Opera w Rydze ma dwa wieki tradycji, jej najsłynniejszym dyrektorem był w latach 1837-1839 sam Richard Wagner. Może właśnie na przekór ciśnieniu historii reżyser Andrejs Żagars postanowił jedno z najsłynniejszych dzieł Wolfganga Amadeusza Mozarta wystawić we współczesnej scenografii i ze współczesnymi kostiumami. Słynne arie i duety, a tych w "Don Giovannim" bez liku, popłynęły w miejscu, w którym oczekiwalibyśmy rytmicznego łubudu muzyki disco. Jaki sens miało to opakowanie? Pewien miało. "Don Giovanni" w ujęciu Mozarta, czyli włoska wersja hiszpańskiego Don Juana, opowiada o szlachcicu, który ma obsesję na punkcie erotycznych rekordów. Gdy go poznajemy, dobił już do 1800 podbojów. Gdzie dziś można tak szybko zaliczać przygody z paniami, jak nie w dyskotekach w nadmorskich kurortach albo podczas długich rejsów wycieczkowcami? Łotewski śpiewak sprawdził się w tej roli bez zarzutu. Natomiast wciskanie w bikini niemal wszystkich dam, jakie na scenie go otaczają, zakrawało już na okrucieństwo godne Don Giovanniego. W pewnym wieku dwuczęściowe kostiumy kąpielowe trzeba schować na dnie szafy. Dla córki... Przeniesienie akcji na statek też chwilami wywołuje niezamierzony komizm. Ktoś na przykład miota się po pokładzie, lamentując, że musi ukryć się za jakimś drzewem. I choć Don Gio-vanni to bohater ociekający seksem, odbiór muzyki mogło nieco rozpraszać częste rozbieranie się do samych kąpielówek albo błyskanie nagą i starannie wydepilowaną klatką piersiową spod rozchełstanej marynarki.

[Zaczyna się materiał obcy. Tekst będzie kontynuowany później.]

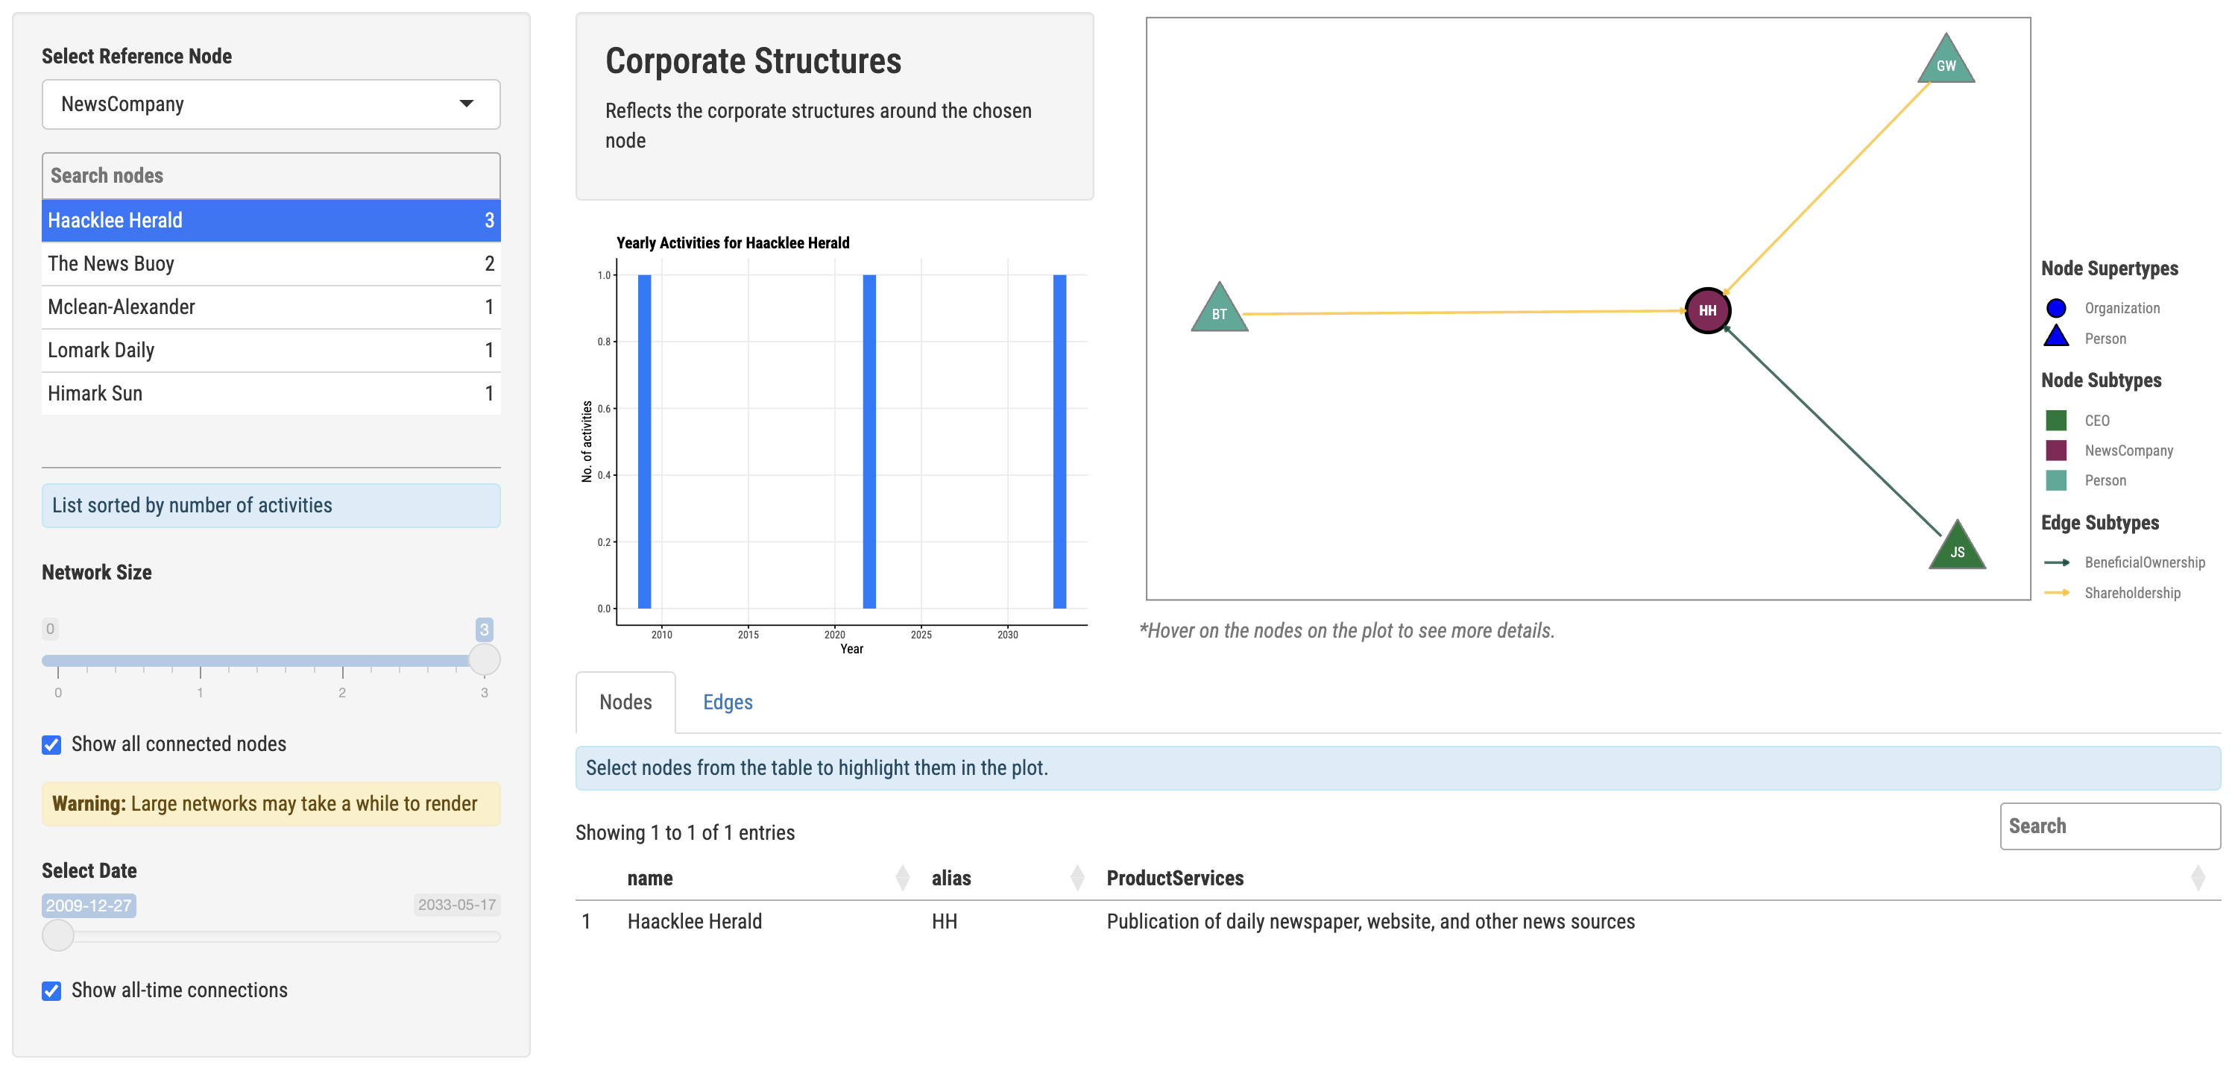Click the HH NewsCompany node in graph
Viewport: 2235px width, 1071px height.
pyautogui.click(x=1707, y=310)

Na szczęście wokalnie Łotysze potwierdzili długą i dobrą tradycję operowego śpiewania w ich kraju. A od siedmiu głównych bohaterów "Don Giovanniego" wymagało to kondycji nie lada. Opera trwa blisko trzy godziny. Prawie nie ma w niej partii baletowych, które dawałyby czas na odpoczynek śpiewakom. Jeśli więc kogoś z widzów raziły pomysły inscenizacyjne, mógł po prostu zamknąć oczy.